Manual therapy may improve symptoms of ETH by mobilizing the spine, correcting posture, and training cervical muscles [6]. But according to Fernández-de-las-Peñas et al. [16], despite a high demand of individuals with ETH for the use of such therapies, the evidence in the literature about this therapy modality is still very poor, and there is little research, generally of poor methodological quality, and thus more clinical trials are needed. This last affirmation is corroborated by Moore, Sibbritt, & Adams [17], who still mention the importance of evaluating the association of therapies. In the present study, the association of manual therapy with TENS produced analgesic effects. However, it was not superior to any of the isolated modalities.

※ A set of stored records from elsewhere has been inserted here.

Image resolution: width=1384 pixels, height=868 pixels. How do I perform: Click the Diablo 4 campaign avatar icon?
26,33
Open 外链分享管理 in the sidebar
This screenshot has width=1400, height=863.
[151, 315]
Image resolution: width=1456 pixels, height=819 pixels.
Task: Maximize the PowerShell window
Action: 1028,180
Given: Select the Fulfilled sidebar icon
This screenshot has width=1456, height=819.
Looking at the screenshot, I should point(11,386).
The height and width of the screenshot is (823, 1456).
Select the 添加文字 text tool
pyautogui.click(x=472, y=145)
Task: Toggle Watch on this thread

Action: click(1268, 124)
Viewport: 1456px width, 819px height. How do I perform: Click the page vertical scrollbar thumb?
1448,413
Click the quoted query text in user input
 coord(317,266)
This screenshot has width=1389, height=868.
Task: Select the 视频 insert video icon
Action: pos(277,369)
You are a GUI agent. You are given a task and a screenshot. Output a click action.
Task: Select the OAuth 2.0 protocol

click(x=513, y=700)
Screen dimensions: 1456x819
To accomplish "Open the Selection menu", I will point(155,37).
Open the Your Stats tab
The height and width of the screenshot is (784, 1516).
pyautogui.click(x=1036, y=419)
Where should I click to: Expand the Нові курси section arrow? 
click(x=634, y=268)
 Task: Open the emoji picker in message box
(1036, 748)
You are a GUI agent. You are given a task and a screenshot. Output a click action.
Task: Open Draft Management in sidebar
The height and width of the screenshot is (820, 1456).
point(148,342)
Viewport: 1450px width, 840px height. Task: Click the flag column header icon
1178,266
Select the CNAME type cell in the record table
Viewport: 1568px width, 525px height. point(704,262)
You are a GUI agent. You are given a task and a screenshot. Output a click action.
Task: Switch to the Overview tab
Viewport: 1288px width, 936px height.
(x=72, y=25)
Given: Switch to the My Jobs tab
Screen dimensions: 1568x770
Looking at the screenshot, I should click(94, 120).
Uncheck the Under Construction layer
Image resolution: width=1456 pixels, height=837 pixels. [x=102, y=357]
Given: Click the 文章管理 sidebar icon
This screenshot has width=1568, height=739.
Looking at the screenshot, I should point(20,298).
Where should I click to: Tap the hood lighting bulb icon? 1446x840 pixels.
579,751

Most of the patients presented bilateral ETH, which is in agreement with the data of Varjão et al. [18], according to this authors, a bilateral headache is a characteristic present in 90% of the patients, with localized pain usually in the occipital, parietal and frontal regions, maintaining a mild to moderate intensity. Considering the triggers of headache in this study, it was observed that almost all of the participants reported stress as an aggravating factor for these pains, which is in agreement with the literature regarding work satisfaction as an ETH inductor [19], including one of the forms of treatment used is psychotherapy aimed at reducing stress [20,21]. In the study, the two techniques (TENS and TM) showed significant results (p <5%) when compared with the control group, both in the frequency of the episodes and in the intensity of pain. When comparing the intervention groups with each other, the tests showed no significant differences, indicating that none of the techniques alone or in combination excelled the other forms. The search for alternative forms for a tension headache is still not very frequent, because many patients with this disorder are unaware of the existence of other therapeutics [18]. In this study, the participants reported that they had never sought conservative treatment for headache relief and that whenever symptoms appeared, they self-medicated or waited for the pain to disappear without taking any action. An important aspect to be considered is the need for studies evaluating the therapies in the medium and long-term, mainly verifying that in the posttreatment period, there is direct interference in the quality of life of the patients, since this disease, besides presenting a high prevalence and significantly affects activities of daily living, such as academic life [22].
Conclusion
The use of physical therapy through continuous TENS, Manual Therapy and TENS combined with Manual Therapy may contribute to the improvement of a tension headache.